We saw photographs, too, at My Lai 4, where a few dozen American soldiers slaughtered at least five hundred South Vietnamese mothers, children, and old men and women in a long morning of unforgettable carnage more than four decades ago. Ronald Haeberle, an Army photographer, was there that day with two cameras. He directed the lens of his official one, with black-and-white film in it, away from the worst sights; there is a shot of soldiers with faint smiles on their faces, leaning back in relaxed poses, and no sign of the massacre that has taken place. But the color photos that Haeberle took on his personal camera, for his own use, were far more explicit—they show the shot-up bodies of toddlers, and became some of the most unforgettable images of that wasteful war. In most of these cases, when we later meet these soldiers, in interviews or during court proceedings, they come across as American kids—articulate, personable, and likable.

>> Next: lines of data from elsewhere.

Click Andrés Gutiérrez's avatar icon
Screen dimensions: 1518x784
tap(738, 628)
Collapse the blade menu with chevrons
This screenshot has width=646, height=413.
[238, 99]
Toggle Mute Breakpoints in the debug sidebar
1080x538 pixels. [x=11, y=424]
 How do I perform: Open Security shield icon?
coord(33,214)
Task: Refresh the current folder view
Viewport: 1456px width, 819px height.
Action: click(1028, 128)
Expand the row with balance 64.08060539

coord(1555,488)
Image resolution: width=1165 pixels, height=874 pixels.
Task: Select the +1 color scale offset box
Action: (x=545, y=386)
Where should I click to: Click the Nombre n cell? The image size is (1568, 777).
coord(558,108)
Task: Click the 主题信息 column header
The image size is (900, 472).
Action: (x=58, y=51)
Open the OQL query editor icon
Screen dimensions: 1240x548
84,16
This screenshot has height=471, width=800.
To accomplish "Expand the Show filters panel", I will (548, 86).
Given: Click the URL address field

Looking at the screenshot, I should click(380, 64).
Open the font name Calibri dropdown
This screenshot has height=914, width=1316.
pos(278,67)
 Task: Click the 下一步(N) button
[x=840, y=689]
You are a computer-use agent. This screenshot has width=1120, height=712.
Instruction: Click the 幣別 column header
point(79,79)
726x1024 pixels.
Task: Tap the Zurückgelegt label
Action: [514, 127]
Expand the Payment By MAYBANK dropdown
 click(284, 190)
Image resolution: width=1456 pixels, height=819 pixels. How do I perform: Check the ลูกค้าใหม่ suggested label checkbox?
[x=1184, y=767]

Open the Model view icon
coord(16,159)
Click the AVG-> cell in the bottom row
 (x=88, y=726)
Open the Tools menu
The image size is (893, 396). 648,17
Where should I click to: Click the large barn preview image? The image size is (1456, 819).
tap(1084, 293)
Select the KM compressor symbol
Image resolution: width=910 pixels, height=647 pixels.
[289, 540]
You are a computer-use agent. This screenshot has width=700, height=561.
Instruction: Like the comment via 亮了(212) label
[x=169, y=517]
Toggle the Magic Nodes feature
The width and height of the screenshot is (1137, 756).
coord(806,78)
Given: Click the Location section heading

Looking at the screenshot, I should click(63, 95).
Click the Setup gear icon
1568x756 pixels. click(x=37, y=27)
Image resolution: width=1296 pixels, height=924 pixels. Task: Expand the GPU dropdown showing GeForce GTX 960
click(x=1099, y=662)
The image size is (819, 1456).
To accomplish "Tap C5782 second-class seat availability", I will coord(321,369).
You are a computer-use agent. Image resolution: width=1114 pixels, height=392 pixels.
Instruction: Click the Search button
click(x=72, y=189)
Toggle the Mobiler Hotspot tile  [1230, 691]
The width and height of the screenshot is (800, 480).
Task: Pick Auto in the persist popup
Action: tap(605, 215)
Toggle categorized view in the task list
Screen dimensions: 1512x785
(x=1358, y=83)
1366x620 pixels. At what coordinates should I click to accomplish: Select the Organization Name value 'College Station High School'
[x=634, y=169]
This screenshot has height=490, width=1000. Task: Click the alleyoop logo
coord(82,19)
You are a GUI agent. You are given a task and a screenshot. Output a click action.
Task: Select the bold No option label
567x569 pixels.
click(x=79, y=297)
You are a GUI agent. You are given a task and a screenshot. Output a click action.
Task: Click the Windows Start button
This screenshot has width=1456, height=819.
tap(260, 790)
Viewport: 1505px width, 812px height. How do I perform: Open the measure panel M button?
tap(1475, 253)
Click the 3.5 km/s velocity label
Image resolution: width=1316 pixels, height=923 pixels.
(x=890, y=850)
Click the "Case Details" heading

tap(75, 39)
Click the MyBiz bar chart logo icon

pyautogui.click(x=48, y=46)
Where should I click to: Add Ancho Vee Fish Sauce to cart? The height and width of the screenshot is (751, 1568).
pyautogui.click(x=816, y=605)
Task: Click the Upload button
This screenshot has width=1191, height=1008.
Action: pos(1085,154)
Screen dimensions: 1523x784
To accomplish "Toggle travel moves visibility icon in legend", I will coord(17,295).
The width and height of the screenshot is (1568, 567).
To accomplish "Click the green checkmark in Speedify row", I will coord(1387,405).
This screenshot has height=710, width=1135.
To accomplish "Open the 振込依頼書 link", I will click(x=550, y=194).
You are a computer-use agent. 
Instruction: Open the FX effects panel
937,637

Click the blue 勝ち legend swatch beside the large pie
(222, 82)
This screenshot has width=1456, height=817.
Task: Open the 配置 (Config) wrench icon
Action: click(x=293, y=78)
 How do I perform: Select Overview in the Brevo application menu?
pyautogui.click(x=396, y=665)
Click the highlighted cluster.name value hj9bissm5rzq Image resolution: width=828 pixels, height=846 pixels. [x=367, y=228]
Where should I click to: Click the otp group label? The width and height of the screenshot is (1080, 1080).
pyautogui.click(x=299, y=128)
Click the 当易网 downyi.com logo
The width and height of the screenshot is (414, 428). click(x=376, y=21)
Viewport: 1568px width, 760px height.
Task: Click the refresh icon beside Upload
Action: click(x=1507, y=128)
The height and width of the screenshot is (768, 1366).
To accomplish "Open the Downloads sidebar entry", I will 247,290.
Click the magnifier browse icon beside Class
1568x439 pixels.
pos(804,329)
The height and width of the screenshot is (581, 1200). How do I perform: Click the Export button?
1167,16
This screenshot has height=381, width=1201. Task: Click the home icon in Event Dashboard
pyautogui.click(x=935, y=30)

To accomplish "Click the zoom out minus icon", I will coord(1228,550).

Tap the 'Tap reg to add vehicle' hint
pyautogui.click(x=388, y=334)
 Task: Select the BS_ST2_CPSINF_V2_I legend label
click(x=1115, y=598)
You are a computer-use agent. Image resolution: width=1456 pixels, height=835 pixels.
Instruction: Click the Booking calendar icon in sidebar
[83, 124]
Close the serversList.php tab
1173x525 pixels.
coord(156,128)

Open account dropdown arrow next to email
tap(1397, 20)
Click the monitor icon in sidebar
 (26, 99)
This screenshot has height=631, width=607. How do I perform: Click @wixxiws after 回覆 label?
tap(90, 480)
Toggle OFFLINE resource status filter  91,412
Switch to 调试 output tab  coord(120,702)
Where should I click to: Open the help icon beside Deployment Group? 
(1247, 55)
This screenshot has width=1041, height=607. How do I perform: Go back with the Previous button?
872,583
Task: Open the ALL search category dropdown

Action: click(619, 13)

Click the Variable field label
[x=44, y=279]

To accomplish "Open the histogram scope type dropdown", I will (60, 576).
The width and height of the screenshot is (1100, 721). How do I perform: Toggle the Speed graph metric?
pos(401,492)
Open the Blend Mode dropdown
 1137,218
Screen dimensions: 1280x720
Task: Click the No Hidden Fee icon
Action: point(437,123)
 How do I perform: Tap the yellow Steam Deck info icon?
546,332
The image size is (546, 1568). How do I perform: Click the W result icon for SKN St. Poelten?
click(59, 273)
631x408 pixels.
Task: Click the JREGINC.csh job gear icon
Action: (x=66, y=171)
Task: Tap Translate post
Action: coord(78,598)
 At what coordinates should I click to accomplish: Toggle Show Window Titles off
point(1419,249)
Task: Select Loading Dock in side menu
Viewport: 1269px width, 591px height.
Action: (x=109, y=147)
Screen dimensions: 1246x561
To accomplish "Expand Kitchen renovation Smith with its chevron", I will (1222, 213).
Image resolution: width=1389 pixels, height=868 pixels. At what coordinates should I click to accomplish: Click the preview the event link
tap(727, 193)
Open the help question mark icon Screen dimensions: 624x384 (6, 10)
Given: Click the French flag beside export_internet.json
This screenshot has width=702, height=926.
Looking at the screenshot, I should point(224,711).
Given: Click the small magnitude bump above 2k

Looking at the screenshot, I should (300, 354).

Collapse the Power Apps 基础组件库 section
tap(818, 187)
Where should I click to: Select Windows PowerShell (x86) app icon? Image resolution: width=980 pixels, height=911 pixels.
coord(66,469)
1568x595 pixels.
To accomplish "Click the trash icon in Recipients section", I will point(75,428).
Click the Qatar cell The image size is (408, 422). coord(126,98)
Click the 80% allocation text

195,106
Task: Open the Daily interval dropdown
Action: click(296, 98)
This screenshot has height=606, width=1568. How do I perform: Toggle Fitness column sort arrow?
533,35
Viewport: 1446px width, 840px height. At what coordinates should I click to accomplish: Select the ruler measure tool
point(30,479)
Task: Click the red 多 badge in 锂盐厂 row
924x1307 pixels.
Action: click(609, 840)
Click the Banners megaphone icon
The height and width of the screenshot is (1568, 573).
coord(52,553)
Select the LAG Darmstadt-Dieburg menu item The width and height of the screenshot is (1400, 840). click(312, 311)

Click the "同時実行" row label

Why photograph atrocities? And why pass them around to buddies back home or fellow soldiers in other units? How could the soldiers’ sense of what is unacceptable be so lost? No outsider can have a complete answer to such a question. As someone who has been writing about war crimes since My Lai, though, I have come to have a personal belief: these soldiers had come to accept the killing of civilians—recklessly, as payback, or just at random—as a facet of modern unconventional warfare. In other words, killing itself, whether in a firefight with the Taliban or in sport with innocent bystanders in a strange land with a strange language and strange customs, has become ordinary. In long, unsuccessful wars, in which the enemy—the people trying to kill you—do not wear uniforms and are seldom seen, soldiers can lose their bearings, moral and otherwise. The consequences of that lost bearing can be hideous. This is part of the toll wars take on the young people we send to fight them for us. The G.I.s in Afghanistan were responsible for their actions, of course. But it must be said that, in some cases, surely, as in Vietnam, the soldiers can also be victims.
The Der Spiegel photographs also help to explain why the American war in Afghanistan can probably never be “won,” in my view, just as we did not win in Vietnam. Terrible things happen in war, and terrible things are happening every day in Afghanistan, as Americans continue to conduct nightly assassination raids and have escalated the number of bombing sorties. There are also reports of suspected Taliban sympathizers we turn over to Afghan police and soldiers being tortured or worse. This will be a long haul; revenge in Afghan society does not have to come immediately. We could end up not knowing who hit us, or why, a decade or two from now.